Latest update January 8th, 2025 4:30 AM
Oct 27, 2013 Editorial
Today we repeat an editorial we had published earlier this year in the face of queries about the state of the economy.
All too often one has been hearing the saying, “A penny wise and a pound foolish”. What this really speaks to is someone going all out to save a penny but the cost of saving that penny has been a pound. Guyana has been the victim of the pennywise pound foolish syndrome to the extent that it is hurting the country more than anything else.
The Skeldon estate modernization programme is only one. From the outset there was talk that a lot is not right. People in the know saw the faults and cried out. The government decided that it would press ahead with other aspects because there was a default liability period. Four years later the fault remains and Skeldon is a hopeless waste of time and energy. It is also a waste of sugar cane because it uses much more cane to make a tonne of sugar that any of the other sugar estates. Even the condemned estate turned out to more efficient than the new Skeldon factory.
We tried to be penny wise when we sought to investigate the deal that permitted Omai Gold Mines to operate in Guyana. The then President Cheddi Jagan decided that Guyana under the People’s National Congress had undersold the rights to the gold. After the investigation the government was remarkably quiet.
It took a lot of pressure to get President Jagan to release the findings of his investigation to the National Assembly. The findings were that Guyana actually got a better than expected deal. It was the same thing with the sale of what was then Guyana Telecommunications Corporation. Again it was felt that the corporation had been undersold. Once more an investigation was launched.
We saw more of this behaviour when President Jagan with support from Prime Minister Sam Hinds suggested that the loans secured by the PNC administration to construct the Essequibo Coast Road and to resurface the Soesdyke/Linden Highway were to large, that Guyana did not want to create additional expenses to add to its large debt.
Today, the nation has regrets about both roadways.
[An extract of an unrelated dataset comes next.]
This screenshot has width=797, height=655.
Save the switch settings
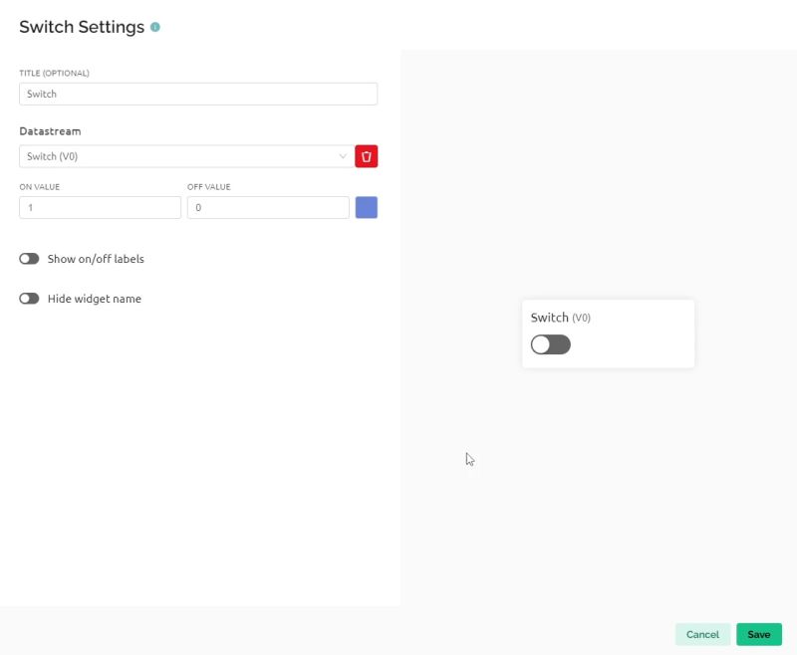tap(759, 634)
The Essequibo road in the first instance took an inordinately long time to be completed. It took three contractors, one of whom had to be taken to the courts and had its equipment forfeited. That road is a far cry from what it should have been. To make the situation worse, the government has had to spend even more money on that road to the extent that some believe that the total cost was more than the contract the PNC negotiated.
The most glaring of the penny wise pound foolish syndrome involves the Soesdyke/Linden Highway. When the highway was commissioned in 1968 the contractors said that it was intended to last for twenty years. They had calculated the traffic, made allowance for the growth in traffic and for vehicles of increasing weights.
At the end of the twenty years the PNC government set about soliciting money to do an extensive rehabilitation of the road. This project would have seen the resurfacing of this road but Prime Minister Sam Hinds followed President Cheddi Jagan and said tha the money was too much, that all Guyana wanted was money to do some patching.
We have patched and repaired sections to the extent that some people have died while negotiating these sections. When the road was first built the contractors took into consideration the rainfall and the need for emergency parking.
Fortunately the emergency parking slots remain but the signs proclaiming these have fallen due to the absence of maintenance. But it is the inability to keep water off the road. After a period of rainfall there are large puddles of water which could cause vehicles to hydroplane. This is certainly what the government did not contemplate when it opted to be penny wise and pound foolish.
Sadly, the government has also not seen it fit to protect the lives of those that ply the highway, portions of which have collapsed. One must wonder why?